Folk will always get involved in things they don't have the training for - for various reasons they get drawn into it and it happens in every profession. If nothing else, it's indicative of the fact that there is a gap to be filled that covers a broad range from dealing with day to day musculo-skeletal aches and pains experienced by the amateur sports person (or indeed, non-sporting individual), to improving elite sporting performance.
One of the main problems is that very few people know what Sports Therapy encompasses, or have even heard of it. Even though I've been involved in sport all my life, I'd never heard of it until I came across Active Health and I have to admit that I was initially very sceptical. Until it's explained, it's very difficult to see where it fits in alongside physiotherapy, which most people equally misunderstand and tend to see as a general 'cure-all' for muscular aches and pains, even though they are frequently disillusioned.
In my view, one of the most important roles for the STO is to educate people via the media. Until folk know what to expect, they won't be able to differentiate between practitioners and make the right choice for their particular circumstances. Secondly, I think the level of training required before anyone can call themselves a Sports Therapist needs to be increased and/or more clearly defined - not to 'degree level' I hasten to add, because this means very little nowadays and Sports Therapy is essentially a vocational discipline rather than an academic one (nothing wrong with that) - but to my mind it should include some sort of supervised 'on the job' experience with sports teams etc in the same way that physios have hospital experience.

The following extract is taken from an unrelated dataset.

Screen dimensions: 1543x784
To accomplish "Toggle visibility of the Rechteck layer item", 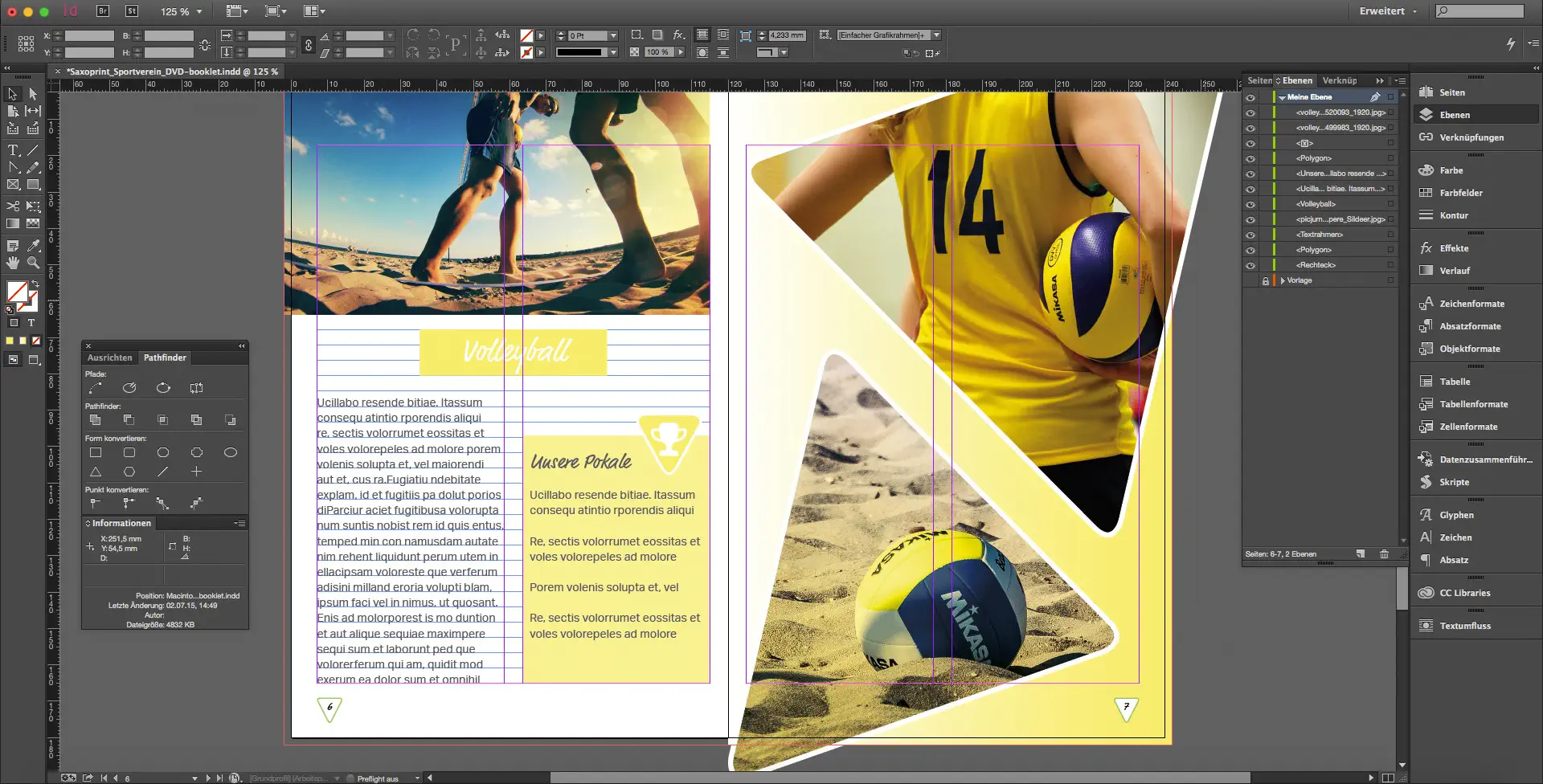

Even though Sports Therapy is not a clinical discipline as such, the boundary will never be clear cut, so even trained therapists are going to find themselves drawn into grey areas, not least by their clients. Therapists need to understand how to work with and support clinicians at one end of the scale and coaches at the other. Unless this forms part of their training, there will be a lot of toe treading going on and sooner or later there will be the sort of publicity no-one wants. Get it right and it could save the NHS millions!